In response to one of last week's Letters to the Editor entitled "River of Broken Dreams" (Pique July 19, 2012), we would like to remind the writer that the river does belong to someone.
It belongs to the otters, beavers, ducks and diverse species of marsh and river plants, to name a few.
We, too, live here and were disappointed and saddened this week to see the river so full of beer cans, plastic bags, and deserted blow-up boats. We watched as irresponsible drunk boaters broke branches to haul themselves out of the water after having flipped and let escape yellow paddles and rubber shoes.
The garbage is an issue. Most of us who use the river regularly enjoy the natural beauty and tranquility.
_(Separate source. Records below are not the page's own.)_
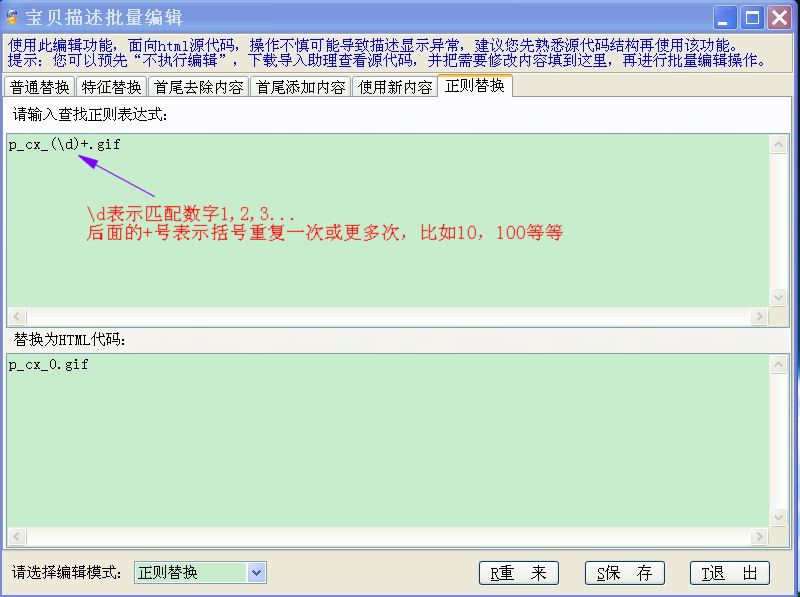
Task: Exit using the T退出 button
Action: [x=729, y=572]
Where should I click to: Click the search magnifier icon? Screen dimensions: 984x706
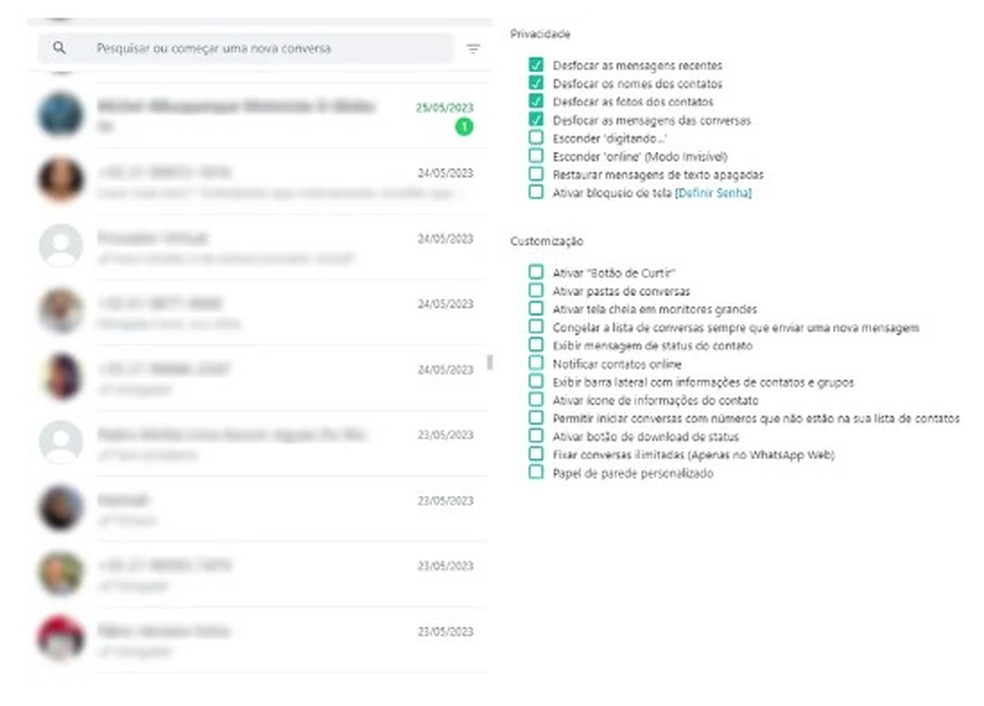[x=60, y=48]
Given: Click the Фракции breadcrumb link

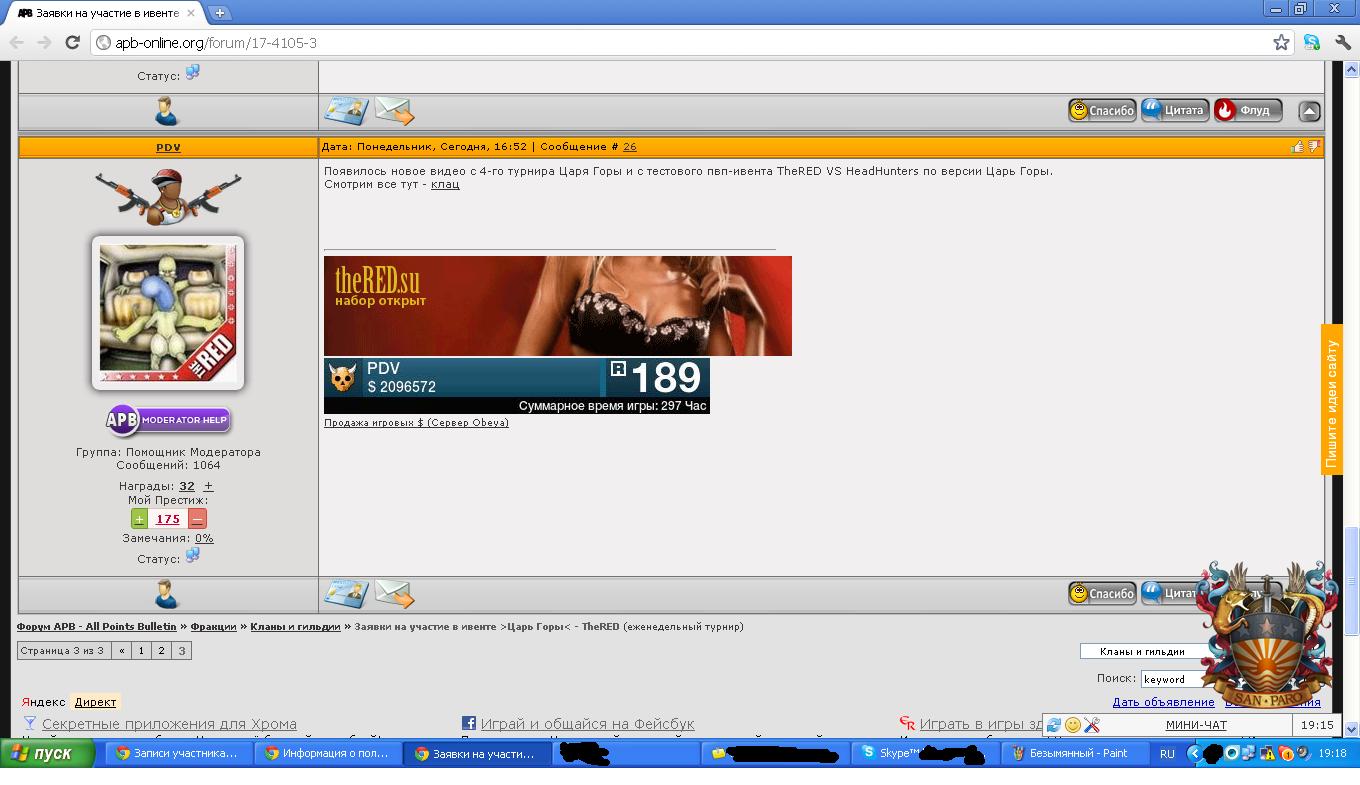Looking at the screenshot, I should (213, 627).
On the portage trail two canoes full of booze blocked our way as their owners had decided to stop for cigarettes and munchies. The peacefulness disappeared at the railway bridge where we bore witness to a dozen young men heckling from the railroad tracks using profanities we cannot obviously put to print. Minutes later we were asked to flash our titties by an overzealous skipper who was rafted up to 15 other bright orange boats in the marsh, recently christened Beer Bay, a habitat for nesting birds and small fish.
Both of us work with the youth of this town and have a sense of humour, but we don't know about the next unsuspecting gals floating by.
We think the police know perfectly well who and what they are protecting.
If each of us uses common sense, there's no doubt we can all continue to enjoy the wonders of the River of Golden Dreams.
However, until frequenters of our lovely winding river learn to respect the flora and fauna by keeping it clean, reduce their drinking to a minimum and be sensitive to their loud use of foul language, we say let the tickets flow!
Shelley Ledingham and Laura Nedelak
River of Broken Dreams Part II
The other day I was walking my dog at Meadow Park and noticed a group of extremely intoxicated people walking away from the river, and the pile of rubbish they were leaving on the ground consisting of empty beer cans and deflated orange plastic boats.
I asked one of the ones who seemed semi-coherent who he thought was going to clean up their mess to which he replied with a barrage of slurred verbal threats of bodily harm if I didn't STFU.
I quickly decided to just walk away rather than receive a beat down by a gang of meathead kangaroos. The sad part of this was that it happened in broad daylight, in front of children playing at the park.